Assignment => Copy out each line of the material below that holds the string "text".

Task data =>
------------------------------------------------

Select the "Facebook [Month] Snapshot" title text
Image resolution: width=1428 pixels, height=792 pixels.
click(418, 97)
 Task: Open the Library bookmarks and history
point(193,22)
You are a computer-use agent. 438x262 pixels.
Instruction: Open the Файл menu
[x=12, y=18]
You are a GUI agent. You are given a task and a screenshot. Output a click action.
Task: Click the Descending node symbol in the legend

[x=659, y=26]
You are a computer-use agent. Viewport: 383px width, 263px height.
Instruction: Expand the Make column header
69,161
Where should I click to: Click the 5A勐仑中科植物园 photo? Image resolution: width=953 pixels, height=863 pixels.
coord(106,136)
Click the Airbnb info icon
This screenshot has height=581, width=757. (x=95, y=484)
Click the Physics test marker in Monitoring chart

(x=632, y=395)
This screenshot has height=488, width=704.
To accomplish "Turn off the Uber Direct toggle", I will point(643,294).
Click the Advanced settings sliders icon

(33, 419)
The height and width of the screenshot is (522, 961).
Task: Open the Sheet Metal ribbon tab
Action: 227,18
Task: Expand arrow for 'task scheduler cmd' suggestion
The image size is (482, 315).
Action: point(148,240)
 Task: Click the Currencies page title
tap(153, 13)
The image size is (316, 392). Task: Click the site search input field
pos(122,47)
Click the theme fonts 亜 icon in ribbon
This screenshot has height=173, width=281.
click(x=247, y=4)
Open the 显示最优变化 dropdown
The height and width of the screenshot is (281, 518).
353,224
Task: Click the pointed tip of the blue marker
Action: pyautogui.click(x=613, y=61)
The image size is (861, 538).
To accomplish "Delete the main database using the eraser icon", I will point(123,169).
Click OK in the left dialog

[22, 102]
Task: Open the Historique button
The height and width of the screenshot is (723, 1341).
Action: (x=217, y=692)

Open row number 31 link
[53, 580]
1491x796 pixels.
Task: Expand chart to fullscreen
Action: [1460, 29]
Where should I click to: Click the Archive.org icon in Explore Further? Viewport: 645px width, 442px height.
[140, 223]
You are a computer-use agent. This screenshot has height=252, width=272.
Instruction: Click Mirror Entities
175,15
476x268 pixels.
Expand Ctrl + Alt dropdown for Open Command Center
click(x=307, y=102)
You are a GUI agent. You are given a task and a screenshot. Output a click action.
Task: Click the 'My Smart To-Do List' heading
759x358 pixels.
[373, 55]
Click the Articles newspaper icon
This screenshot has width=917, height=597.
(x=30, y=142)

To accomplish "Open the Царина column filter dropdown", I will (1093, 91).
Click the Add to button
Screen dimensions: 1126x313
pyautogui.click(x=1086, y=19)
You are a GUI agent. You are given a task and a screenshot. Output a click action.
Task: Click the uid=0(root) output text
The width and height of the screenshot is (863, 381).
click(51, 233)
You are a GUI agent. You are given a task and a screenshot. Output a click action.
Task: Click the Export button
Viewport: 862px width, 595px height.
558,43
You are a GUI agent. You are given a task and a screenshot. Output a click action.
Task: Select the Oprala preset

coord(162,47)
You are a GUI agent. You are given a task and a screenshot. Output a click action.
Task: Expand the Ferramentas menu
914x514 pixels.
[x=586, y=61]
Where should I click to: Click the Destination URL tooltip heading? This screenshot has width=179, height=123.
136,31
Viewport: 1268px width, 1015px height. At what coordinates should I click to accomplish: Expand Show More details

------------------------------------------------

The completed task =>
Select the "Facebook [Month] Snapshot" title text
Task: Click the uid=0(root) output text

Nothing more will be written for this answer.